Form of folk music in Spain and Latin America

The tonada is a folk music style of Spain and some countries of Hispanic America (mainly Argentina, Chile, Peru, Bolivia and Venezuela). In modern-day Spain, the traditional piece known as tonada is considered as having been originated in Asturias and Cantabria. Although tonada (from "tone") is a Spanish word which can mean anything sung, played or danced, musicological usage in Spanish and English is more specific.
==Baroque Peru==
The baroque tonada is distinct from the tono humano or tonado, secular song, a main genre of 17th-century Spanish and Portuguese music. Examples of the baroque tonada are found in the Codex Martínez Compañón.

==Argentina==
The Argentine form of the tonada originates from Cuyo Region and is usually played by guitar group.

==Chile==
The modern rural Chilean folk tonada is typically a simple "monotonous" slow-moving song with a melancholy theme.

==Venezuela==
In Venezuela the tonada tend to be presented as work songs that accompany various tasks such as milking, farming, herding, hunting, fishing, threshing, grinding corn, harvesting and rest of rural man. These songs, in addition to constituting a labor rite, symbolize the spirit of coexistence among those who perform common tasks.

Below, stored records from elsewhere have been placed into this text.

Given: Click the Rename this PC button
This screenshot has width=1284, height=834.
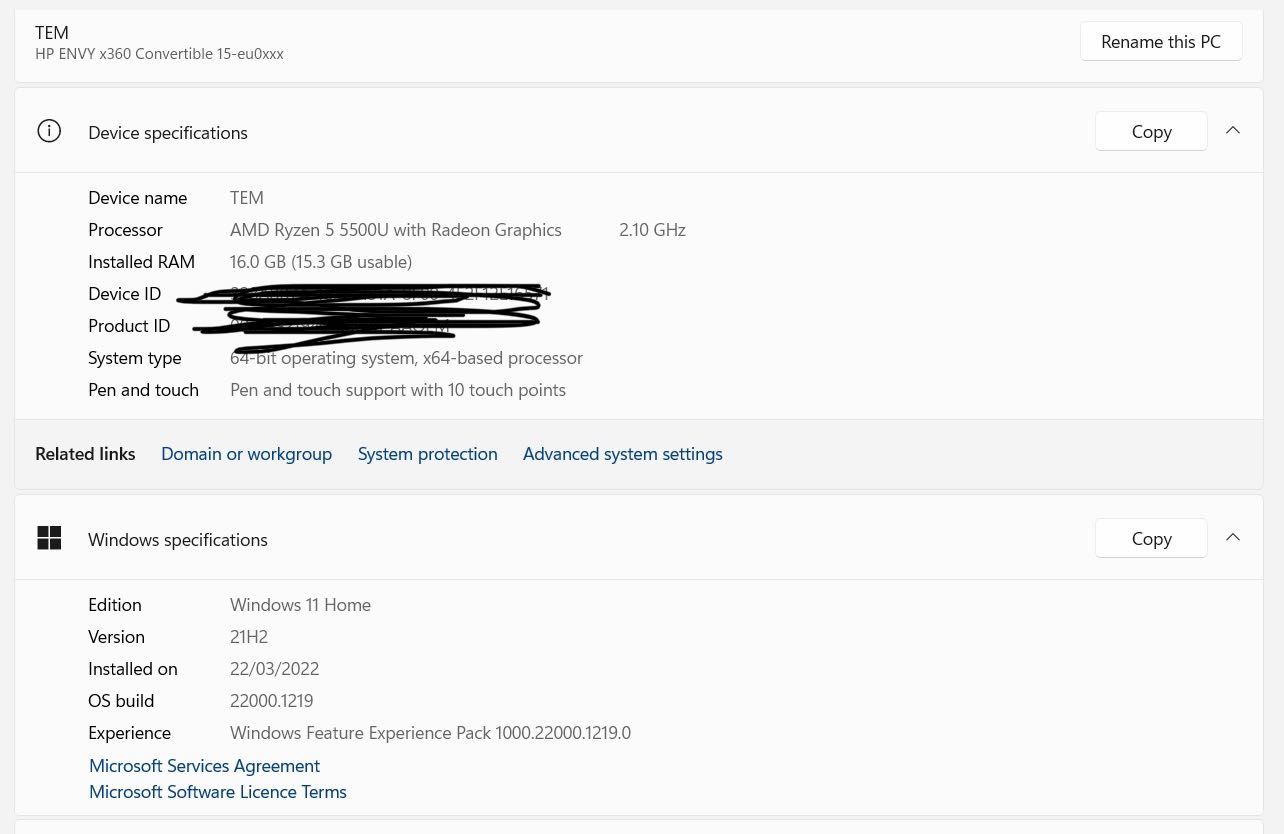Looking at the screenshot, I should click(1161, 41).
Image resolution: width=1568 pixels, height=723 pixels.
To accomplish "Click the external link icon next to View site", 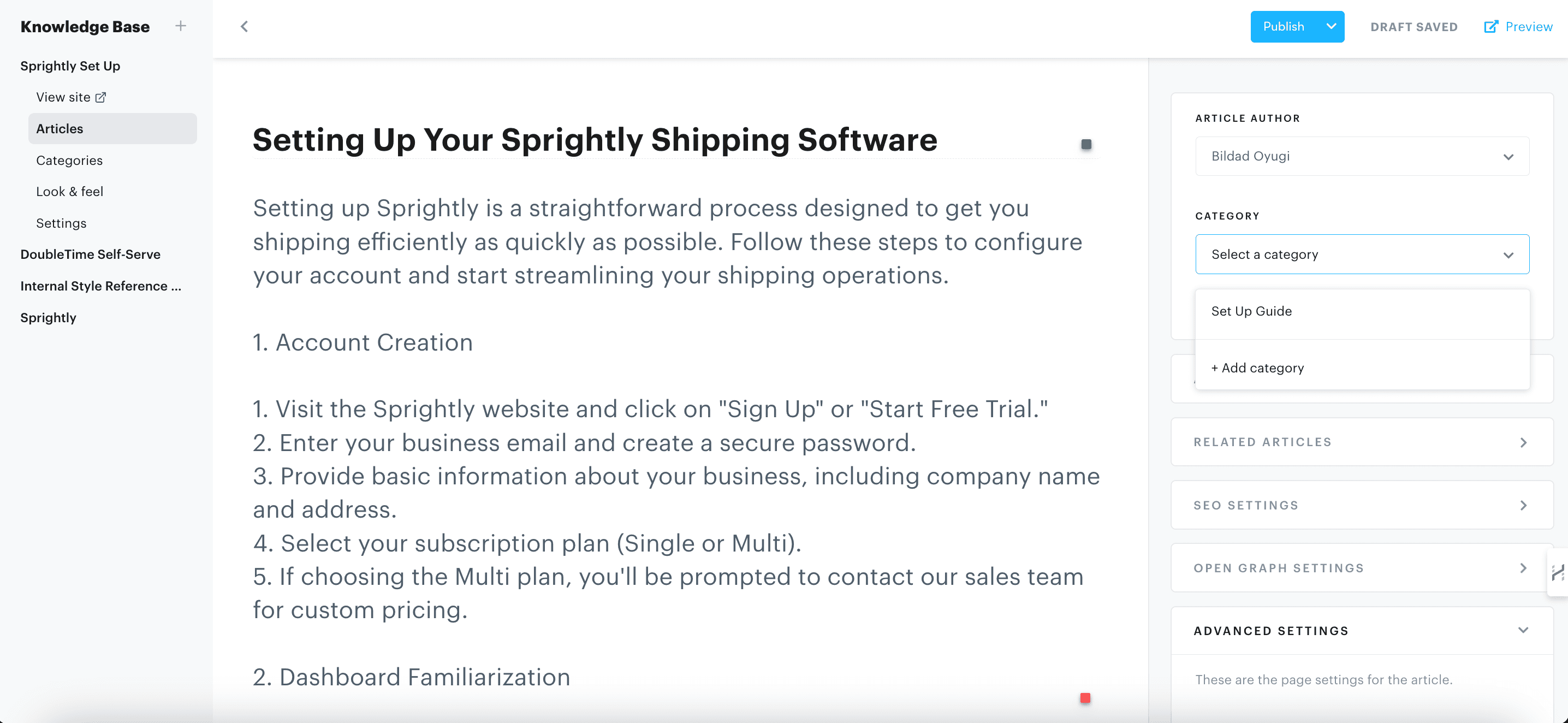I will tap(101, 97).
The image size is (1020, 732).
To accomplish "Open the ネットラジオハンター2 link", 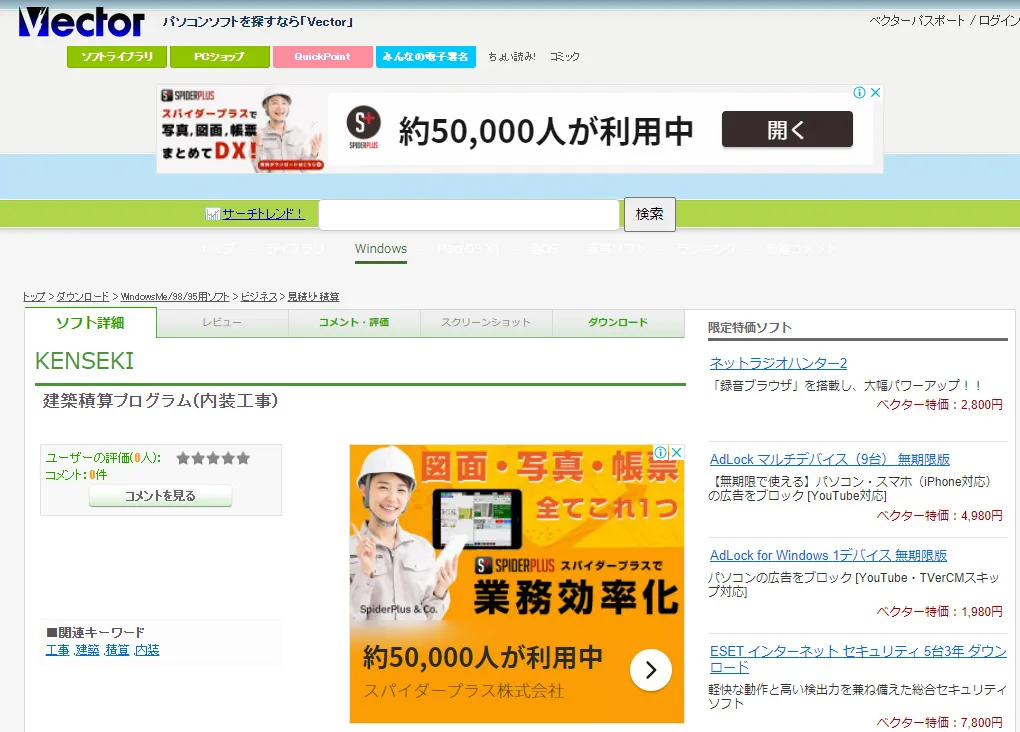I will pyautogui.click(x=778, y=363).
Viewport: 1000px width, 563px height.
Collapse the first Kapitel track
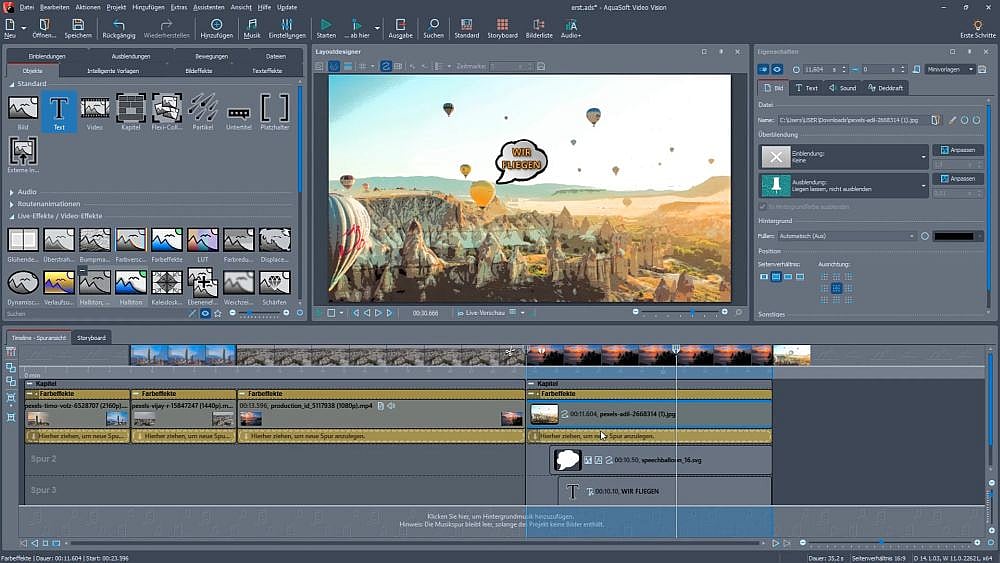[x=29, y=383]
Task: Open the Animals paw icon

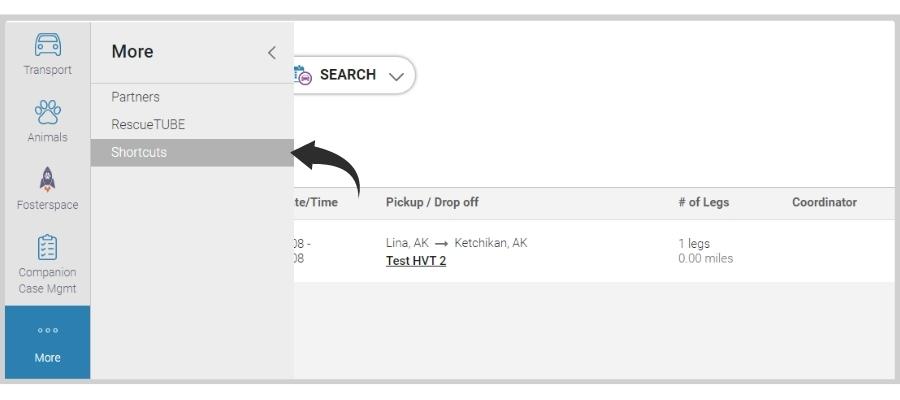Action: coord(48,112)
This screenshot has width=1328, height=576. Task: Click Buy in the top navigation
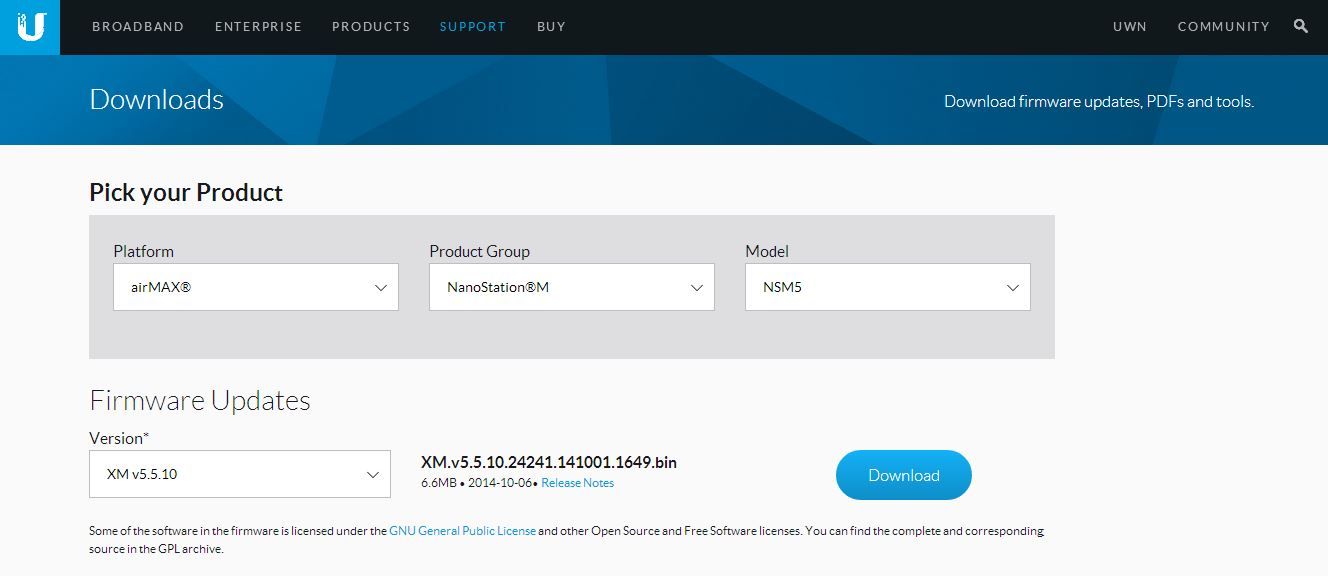pyautogui.click(x=551, y=27)
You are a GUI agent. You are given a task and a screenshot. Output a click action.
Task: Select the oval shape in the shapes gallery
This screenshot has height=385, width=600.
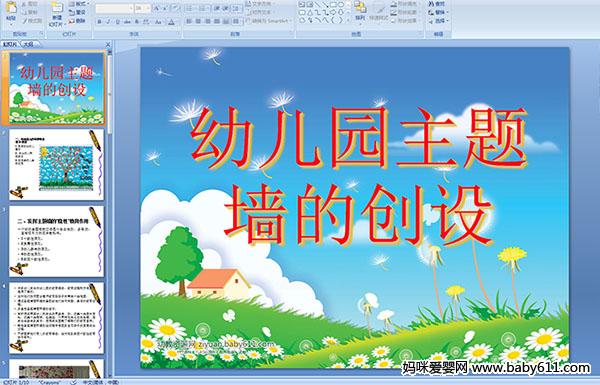pos(341,5)
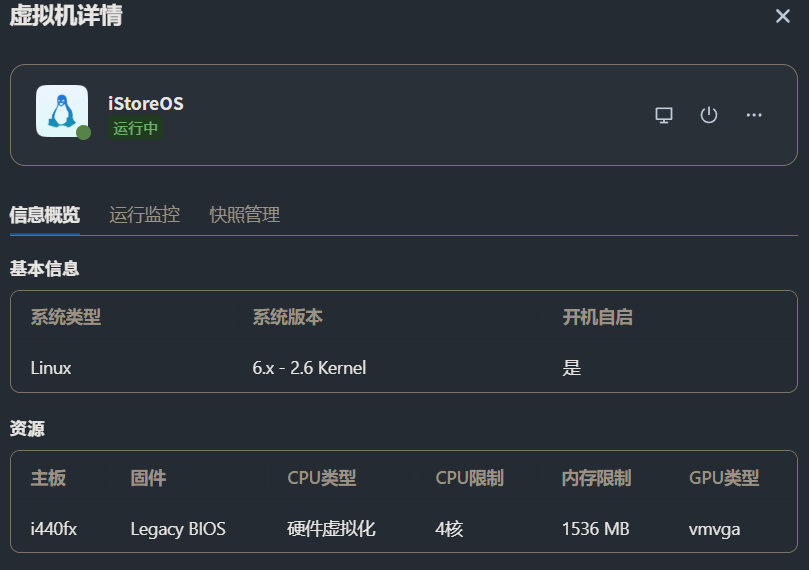The height and width of the screenshot is (570, 809).
Task: Click the 运行中 status badge
Action: [x=136, y=128]
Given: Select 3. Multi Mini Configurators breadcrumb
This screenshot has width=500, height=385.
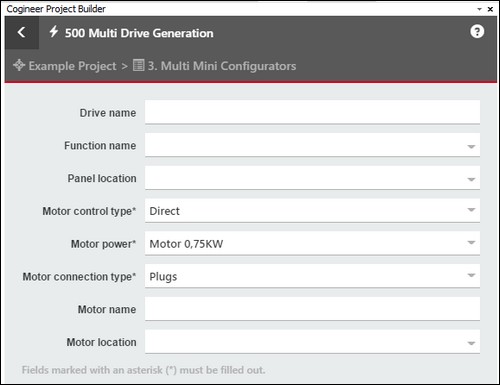Looking at the screenshot, I should coord(222,66).
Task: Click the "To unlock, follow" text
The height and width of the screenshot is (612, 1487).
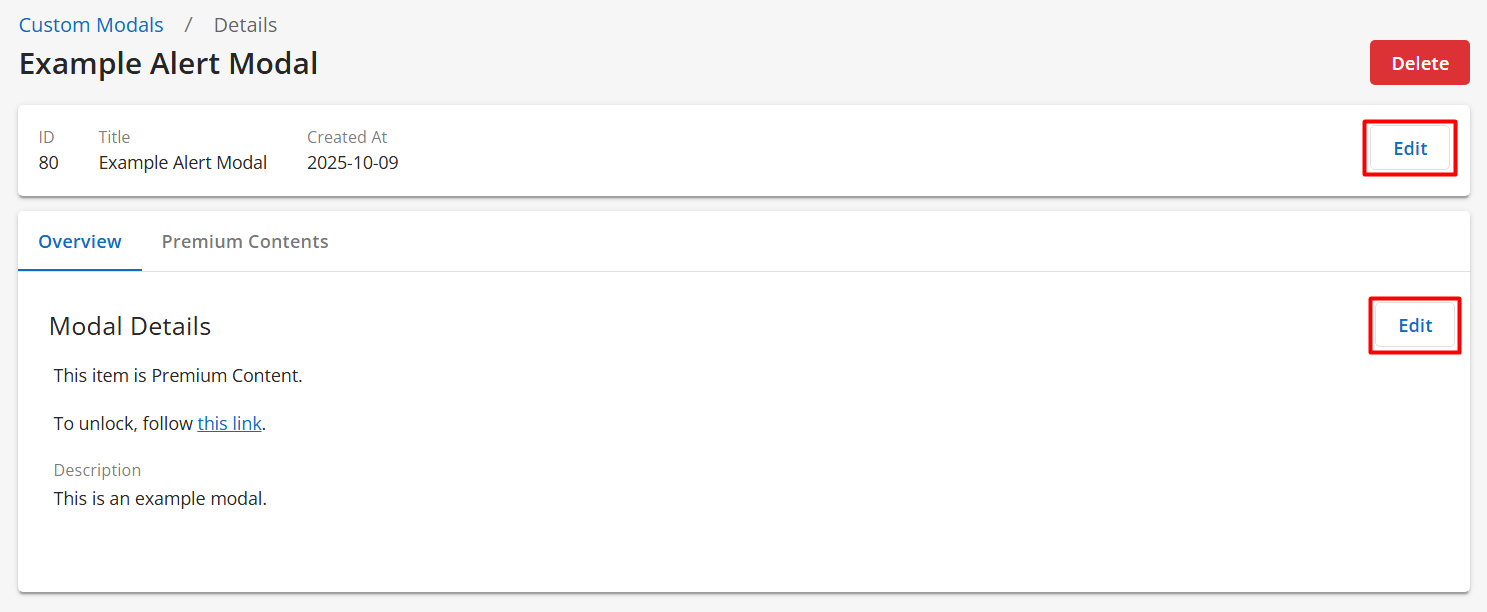Action: (123, 424)
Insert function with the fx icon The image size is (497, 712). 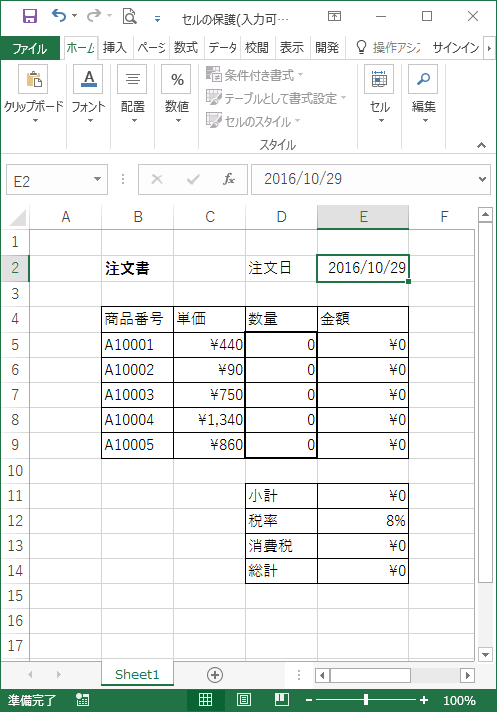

According to the Venezuelan musician, composer and musicologist Luis Felipe Ramón y Rivera, the tonadas are utilitarian songs that are characterized by their monodic system, in which harmony is clearly established by long notes of six, eight or more moderate times. that enclose the cadences.

These songs are measurable and interspersed cries and jipíos according to the need of the work, depending on the milking or the drive. As for the scales to which these melodies are adjusted, they vary among themselves, according to the type of regional music. Thus, a song of the Táchira state to harvest coffee differs a lot from a llanero ridge for the drive. But, in general, all show an old character.

The deceased Venezuelan singer-songwriter and musician Simón Díaz was the greatest exponent of this genre, who rescued and made known during his recording career.